Tuesday, March 18, 2008

Welcome!

Well, after about two solid months of reading everyone else's card collecting blogs, I finally decided that yes, I wanted in too. So here I am.

I'm sure the title needs some explaining.

Way back around the time my brother and I first started seriously getting into collecting cards, our mom was working at the post office and had a boss named Vinnie who also collected cards. He would occasionally give us tips on keeping our cards in good shape, what to buy ("Ya gotta get the wax!" was one of his favorites; he probably still has that cabinet in his basement full of 1988 Fleer wax boxes...), who the players worth saving were, etc.

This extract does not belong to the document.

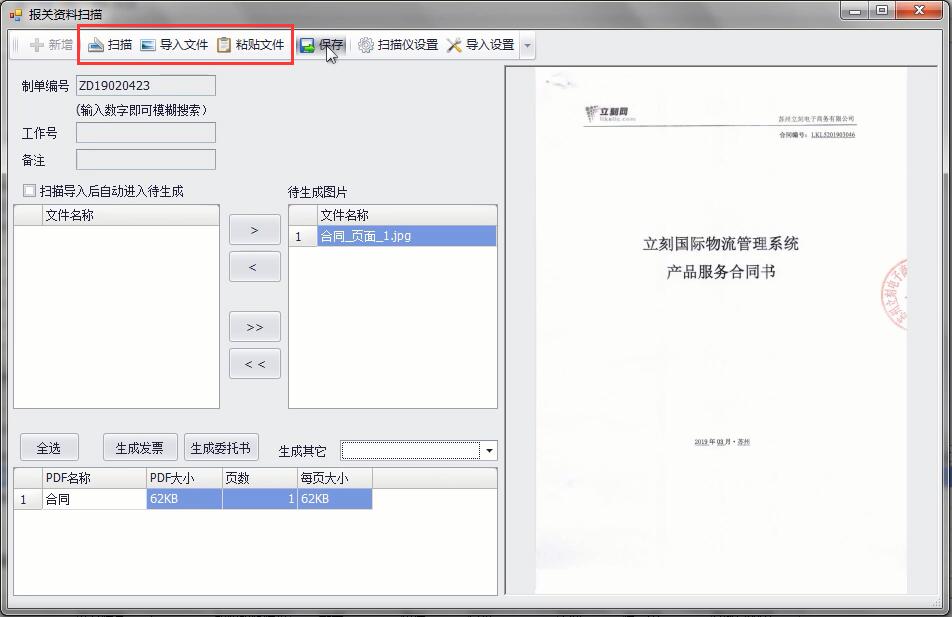The image size is (952, 617).
Task: Open 扫描仪设置 scanner settings
Action: 366,45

I'll always remember the night Vinnie had us come over and numerically sort out two vending boxes of 1987 Topps baseball. My brother and I had started buying and saving baseball cards in 1988, so while we definitely remember having some cards from 1986 and 1987, they were not saved past the year they were issued and thus these vending boxes were like buried treasure to us. For the longest time, anything pre-1988 was referred to as an "old card" by us, and we both kept all our "old cards" separate from the rest of our collections. Anyway, I digress.

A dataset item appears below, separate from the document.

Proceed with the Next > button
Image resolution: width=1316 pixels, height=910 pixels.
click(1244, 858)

One night Vinnie was over to look through our cards and referred to a lot of them as "out of the mill", or so we thought. We also thought he was referring to their condition. In reality, he probably was calling our cards "run-of-the-mill" and referring not to condition, but to the outright average-ness of the players we collected. Remember, this was a time when something like a 1986 Donruss Dave Shipanoff rated rookie card was a big deal to us.

Long story short, my brother and I always refer to poor condition cards as "out of the mill" or "OTM" for short because of that mis-remembered conversation with Vinnie almost 20 years ago. Lately, it has become something of a joke between us. We take really poor conditioned commons and sign them "OTM- Vinnie" in Sharpie to officially brand them as a certified OTM card. Sort of like grading, but instead of preserving a card for all-time, we're pretty much assuring its next appearance will be in the recycling bin. Still, we often find ourselves seriously referring to cards as "OTM" just as often, and the term is now a part of our card-collecting lexicon.

Feel free to use it for yourself the next time you run across a card with more wrinkles than a dress shirt that's spent two weeks at the bottom of a laundry hamper.

And please do check back often. I plan on making this place as fun as possible. And I'll hang some stuff up on the walls as soon as I get a chance.

3 comments:

Wax Heaven said...

Welcome to the baseball blogosphere! I will check as often as I can and will add you to the Wax Heaven links in a few hours.

Good luck!

Bay Rat North West said...

Nice work on the site so far. I will add you to my blog list.
And thanks for the offer of letting me use OTM but I prefer "Reds" and "eehh"

capewood said...

I'm up to about 15 blogs a day. I'm never going to get any work done. I'll add you to my list after a link from White Sox Cards. I also started a blog, about the same time as you, and or about the same reason. But, although I mainly collect baseball cards, I collect other stuff as well. So I feature more than cards. Check me out at www.capewood.blogspot.com.

I'm mainly a Phillies fans so most o the cards I've posted have been Phillies. I have that 1988 Donruss Dave Shipanoff card proudly in a binder with all my other Phillies cards.